(Collected data entries)
┏━━

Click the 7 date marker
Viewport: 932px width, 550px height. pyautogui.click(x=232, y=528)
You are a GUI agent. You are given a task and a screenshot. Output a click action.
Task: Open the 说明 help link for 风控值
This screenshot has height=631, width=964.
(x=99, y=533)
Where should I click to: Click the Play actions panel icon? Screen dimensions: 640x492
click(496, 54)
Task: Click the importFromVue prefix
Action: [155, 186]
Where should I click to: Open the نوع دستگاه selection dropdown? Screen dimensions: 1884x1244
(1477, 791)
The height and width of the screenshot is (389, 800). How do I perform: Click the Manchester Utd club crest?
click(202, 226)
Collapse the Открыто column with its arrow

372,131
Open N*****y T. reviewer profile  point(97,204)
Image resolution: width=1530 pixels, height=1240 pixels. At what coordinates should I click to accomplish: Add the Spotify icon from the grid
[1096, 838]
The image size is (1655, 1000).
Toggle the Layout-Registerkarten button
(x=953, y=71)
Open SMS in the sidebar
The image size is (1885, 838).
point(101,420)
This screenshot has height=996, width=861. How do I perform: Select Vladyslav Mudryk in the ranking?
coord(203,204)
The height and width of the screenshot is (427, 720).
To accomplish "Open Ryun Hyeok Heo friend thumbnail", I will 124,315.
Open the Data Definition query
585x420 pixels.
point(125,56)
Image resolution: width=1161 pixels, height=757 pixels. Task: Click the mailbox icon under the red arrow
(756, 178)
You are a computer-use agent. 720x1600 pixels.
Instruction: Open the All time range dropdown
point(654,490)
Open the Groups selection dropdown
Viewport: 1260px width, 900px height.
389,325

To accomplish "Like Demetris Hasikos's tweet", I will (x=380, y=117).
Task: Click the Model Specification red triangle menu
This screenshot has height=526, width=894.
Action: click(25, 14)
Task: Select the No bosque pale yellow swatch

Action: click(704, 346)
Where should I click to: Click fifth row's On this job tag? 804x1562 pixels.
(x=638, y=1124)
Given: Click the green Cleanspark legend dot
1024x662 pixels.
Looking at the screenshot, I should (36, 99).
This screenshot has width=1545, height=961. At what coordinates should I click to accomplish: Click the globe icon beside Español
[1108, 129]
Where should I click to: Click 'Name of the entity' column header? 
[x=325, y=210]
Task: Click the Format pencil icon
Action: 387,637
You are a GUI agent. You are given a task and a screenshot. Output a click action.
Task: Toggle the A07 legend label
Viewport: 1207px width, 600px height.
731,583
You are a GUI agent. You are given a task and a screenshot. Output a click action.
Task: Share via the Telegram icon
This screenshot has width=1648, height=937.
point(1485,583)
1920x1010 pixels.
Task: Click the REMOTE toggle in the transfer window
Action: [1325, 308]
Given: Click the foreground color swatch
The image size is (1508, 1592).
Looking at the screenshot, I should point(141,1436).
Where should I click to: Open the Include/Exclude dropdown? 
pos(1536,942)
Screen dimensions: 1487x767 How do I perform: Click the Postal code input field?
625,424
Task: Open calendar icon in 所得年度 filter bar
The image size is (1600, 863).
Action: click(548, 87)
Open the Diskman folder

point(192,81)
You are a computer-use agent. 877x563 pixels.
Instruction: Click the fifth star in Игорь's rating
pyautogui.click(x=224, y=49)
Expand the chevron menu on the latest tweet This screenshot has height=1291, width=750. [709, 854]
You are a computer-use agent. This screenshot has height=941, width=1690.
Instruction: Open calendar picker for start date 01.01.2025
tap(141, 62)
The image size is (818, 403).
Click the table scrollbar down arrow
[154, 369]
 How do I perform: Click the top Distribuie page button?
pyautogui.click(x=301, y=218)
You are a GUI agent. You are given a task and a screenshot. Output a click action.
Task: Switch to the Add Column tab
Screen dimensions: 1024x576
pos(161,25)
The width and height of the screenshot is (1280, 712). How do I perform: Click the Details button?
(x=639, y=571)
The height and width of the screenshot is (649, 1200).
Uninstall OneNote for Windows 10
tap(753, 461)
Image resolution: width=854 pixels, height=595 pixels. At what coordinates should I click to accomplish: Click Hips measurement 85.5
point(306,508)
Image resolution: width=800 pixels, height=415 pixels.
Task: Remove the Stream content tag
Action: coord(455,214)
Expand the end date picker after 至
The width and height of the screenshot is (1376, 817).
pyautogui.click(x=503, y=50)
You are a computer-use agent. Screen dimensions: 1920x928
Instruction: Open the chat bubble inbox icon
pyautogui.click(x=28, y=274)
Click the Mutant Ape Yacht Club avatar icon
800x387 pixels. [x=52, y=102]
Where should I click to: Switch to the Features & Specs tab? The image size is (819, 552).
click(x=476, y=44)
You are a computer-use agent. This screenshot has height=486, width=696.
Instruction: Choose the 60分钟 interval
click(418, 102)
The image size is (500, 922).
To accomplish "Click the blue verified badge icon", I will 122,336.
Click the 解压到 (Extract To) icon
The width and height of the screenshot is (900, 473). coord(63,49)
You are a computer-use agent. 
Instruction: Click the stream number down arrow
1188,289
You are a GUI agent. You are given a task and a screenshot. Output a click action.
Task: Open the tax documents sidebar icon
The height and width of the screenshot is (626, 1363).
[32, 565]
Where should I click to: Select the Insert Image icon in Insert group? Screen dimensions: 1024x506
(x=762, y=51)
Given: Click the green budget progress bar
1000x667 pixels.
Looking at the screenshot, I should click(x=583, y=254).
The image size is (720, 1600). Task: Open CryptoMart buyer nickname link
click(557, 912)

┗━━

◆ INSTRUCTIONS FOR THE TASK:
Show the lines where the word "green" appears in the entries.

◆ COMPLETED EXERCISE:
Given: Click the green Cleanspark legend dot
Given: Click the green budget progress bar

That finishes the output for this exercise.